Soaring rupee set to hit Infosys, TCS, Wipro, HCL Technologies Q4 results
The January-March quarter, a seasonally weak one for the Indian IT sector, may not show TCS, Infosys, Wipro and HCL Technologies in good light, with the appreciating rupee against the US dollar denting their operating profit margins by 40-50 basis points.
The Street expectation is that the Big Four of Indian IT may end up reflecting a sequential revenue growth in the range of 1.5-3.5% with HCL Technologies expected to post the highest rise while TCS is likely to maintain its momentum as the leader. For the fourth quarter of FY17, the rupee appreciated by 2% against the dollar, throwing a spanner into the works.
Brokerage houses such as Morgan Stanley, Credit Suisse, CLSA and HSBC expect the impact from rising rupee on the margins to be in the range of 40-50 basis points. Morgan Stanley in its note said, “Cross currency is likely to be a tailwind (10-70bps) to revenues, while rupee appreciation (-2%) will be a headwind to margins this quarter.”
However, the industry may see some change for the better in FY18, analysts feel, with expected pickup in demand in sectors such as BFSI and retail.

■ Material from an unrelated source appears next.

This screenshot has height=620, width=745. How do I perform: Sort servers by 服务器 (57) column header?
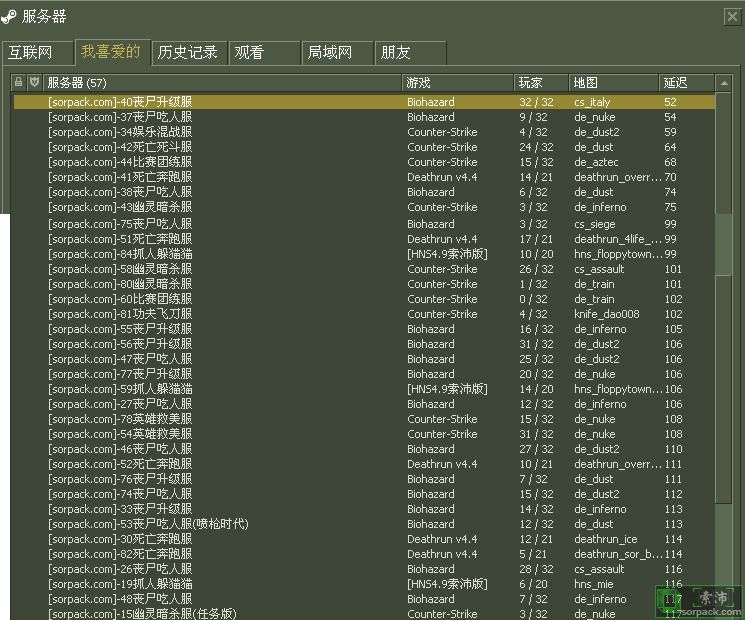pyautogui.click(x=222, y=82)
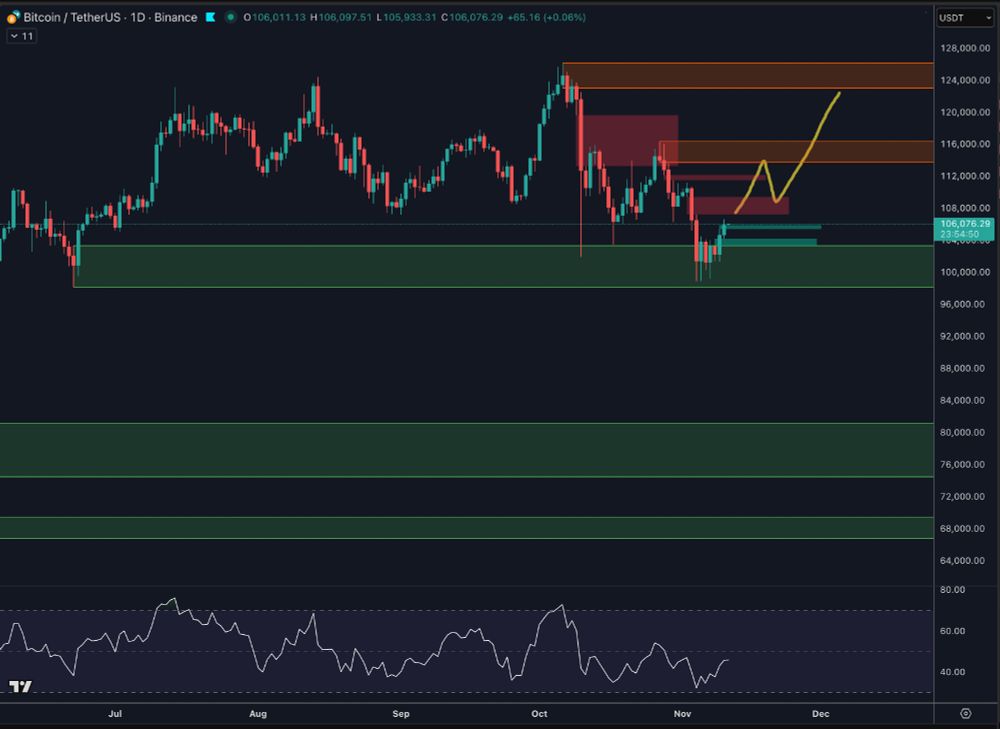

Brokerage house HSBC in its preview note on the fourth quarter results, said, “The 4Q FY17 result season is unlikely to provide material positive indicators for the 2017 demand environment. A better macro environment in the US and better business outlook for US banks should lead to higher IT spend over the coming quarters. This is a broader expectation by the Street.”
The fourth quarter has been an interesting period with cross-currency movement being positive in the range of 25-30 basis points for the Indian IT companies which would lift the US dollar revenue while appreciating rupee impacting the margins, analysts said.
There is an expectation that Indian IT companies would provide an more optimistic commentary on the outlook for FY18 as there seems an demand uptick from the BFSI segment, which is one of the largest contributors to the revenues.
According to CLSA, the demand is expected to perk up with greater contributions from BFSI and manufacturing segments but there could be a drag in sectors like telecom and energy. It also felt that Accenture’s recent commentary following its quarterly results point towards a healthy demand environment. “While 4Q may be too early to see it, given the new US administration and immigration, clients could be in a better frame of mind for discretionary projects,” CLSA said in its note.
The Indian IT companies are not just battling a situation of tepid demand outlook but an increasingly unfavourable policy environment especially from its largest market – US.
Morgan Stanley said, “With uncertainty around visa/tax regulations in the US and possible risks from the UK exiting the EU, we think the probability of an upbeat outlook for FY18 could be low despite positive commentary.”